> [DEINE AUFGABE]: Schreib alles von der Zeile mit „In order to“ bis hinunter zur Zeile mit „I want to click on the 'Add“ buchstabengetreu ab, beide Zeilen eingeschlossen.

Einträge zu Elementpositionen:
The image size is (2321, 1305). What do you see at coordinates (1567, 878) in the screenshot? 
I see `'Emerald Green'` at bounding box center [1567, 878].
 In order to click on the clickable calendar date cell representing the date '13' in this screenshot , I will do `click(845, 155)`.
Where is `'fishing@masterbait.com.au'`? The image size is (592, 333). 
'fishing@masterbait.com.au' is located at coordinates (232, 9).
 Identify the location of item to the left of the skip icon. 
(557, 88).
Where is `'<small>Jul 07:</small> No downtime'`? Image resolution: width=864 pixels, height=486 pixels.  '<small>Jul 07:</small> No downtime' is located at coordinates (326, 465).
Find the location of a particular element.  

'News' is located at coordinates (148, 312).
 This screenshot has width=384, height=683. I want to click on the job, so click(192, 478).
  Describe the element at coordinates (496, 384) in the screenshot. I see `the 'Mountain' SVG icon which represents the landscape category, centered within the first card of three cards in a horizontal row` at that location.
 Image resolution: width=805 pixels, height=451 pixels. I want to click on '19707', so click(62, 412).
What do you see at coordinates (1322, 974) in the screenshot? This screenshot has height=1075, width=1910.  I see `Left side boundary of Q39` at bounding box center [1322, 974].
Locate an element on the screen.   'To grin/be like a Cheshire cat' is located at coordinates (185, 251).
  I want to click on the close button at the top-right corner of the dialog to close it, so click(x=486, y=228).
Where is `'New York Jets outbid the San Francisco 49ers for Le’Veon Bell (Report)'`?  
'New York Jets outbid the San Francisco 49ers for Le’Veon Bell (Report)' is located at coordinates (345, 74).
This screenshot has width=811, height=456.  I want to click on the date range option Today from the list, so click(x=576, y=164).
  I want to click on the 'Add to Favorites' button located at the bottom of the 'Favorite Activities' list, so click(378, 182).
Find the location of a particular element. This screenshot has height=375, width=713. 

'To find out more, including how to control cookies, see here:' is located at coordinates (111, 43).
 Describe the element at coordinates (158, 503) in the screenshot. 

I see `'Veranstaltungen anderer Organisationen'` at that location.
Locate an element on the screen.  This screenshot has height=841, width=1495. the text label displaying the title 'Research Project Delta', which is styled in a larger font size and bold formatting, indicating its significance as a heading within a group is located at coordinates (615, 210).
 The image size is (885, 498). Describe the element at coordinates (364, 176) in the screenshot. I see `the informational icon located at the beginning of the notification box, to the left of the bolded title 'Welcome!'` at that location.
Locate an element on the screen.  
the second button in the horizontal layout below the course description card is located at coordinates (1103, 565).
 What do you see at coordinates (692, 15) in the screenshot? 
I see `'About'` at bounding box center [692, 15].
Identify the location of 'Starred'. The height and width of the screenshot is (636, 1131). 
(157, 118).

> [VOLLSTÄNDIGE ANTWORT]:
 In order to click on the clickable calendar date cell representing the date '13' in this screenshot , I will do `click(845, 155)`.
Where is `'fishing@masterbait.com.au'`? The image size is (592, 333). 
'fishing@masterbait.com.au' is located at coordinates (232, 9).
 Identify the location of item to the left of the skip icon. 
(557, 88).
Where is `'<small>Jul 07:</small> No downtime'`? Image resolution: width=864 pixels, height=486 pixels.  '<small>Jul 07:</small> No downtime' is located at coordinates (326, 465).
Find the location of a particular element.  

'News' is located at coordinates (148, 312).
 This screenshot has width=384, height=683. I want to click on the job, so click(192, 478).
  Describe the element at coordinates (496, 384) in the screenshot. I see `the 'Mountain' SVG icon which represents the landscape category, centered within the first card of three cards in a horizontal row` at that location.
 Image resolution: width=805 pixels, height=451 pixels. I want to click on '19707', so click(62, 412).
What do you see at coordinates (1322, 974) in the screenshot? This screenshot has height=1075, width=1910.  I see `Left side boundary of Q39` at bounding box center [1322, 974].
Locate an element on the screen.   'To grin/be like a Cheshire cat' is located at coordinates (185, 251).
  I want to click on the close button at the top-right corner of the dialog to close it, so click(x=486, y=228).
Where is `'New York Jets outbid the San Francisco 49ers for Le’Veon Bell (Report)'`?  
'New York Jets outbid the San Francisco 49ers for Le’Veon Bell (Report)' is located at coordinates (345, 74).
This screenshot has width=811, height=456.  I want to click on the date range option Today from the list, so click(x=576, y=164).
  I want to click on the 'Add to Favorites' button located at the bottom of the 'Favorite Activities' list, so click(378, 182).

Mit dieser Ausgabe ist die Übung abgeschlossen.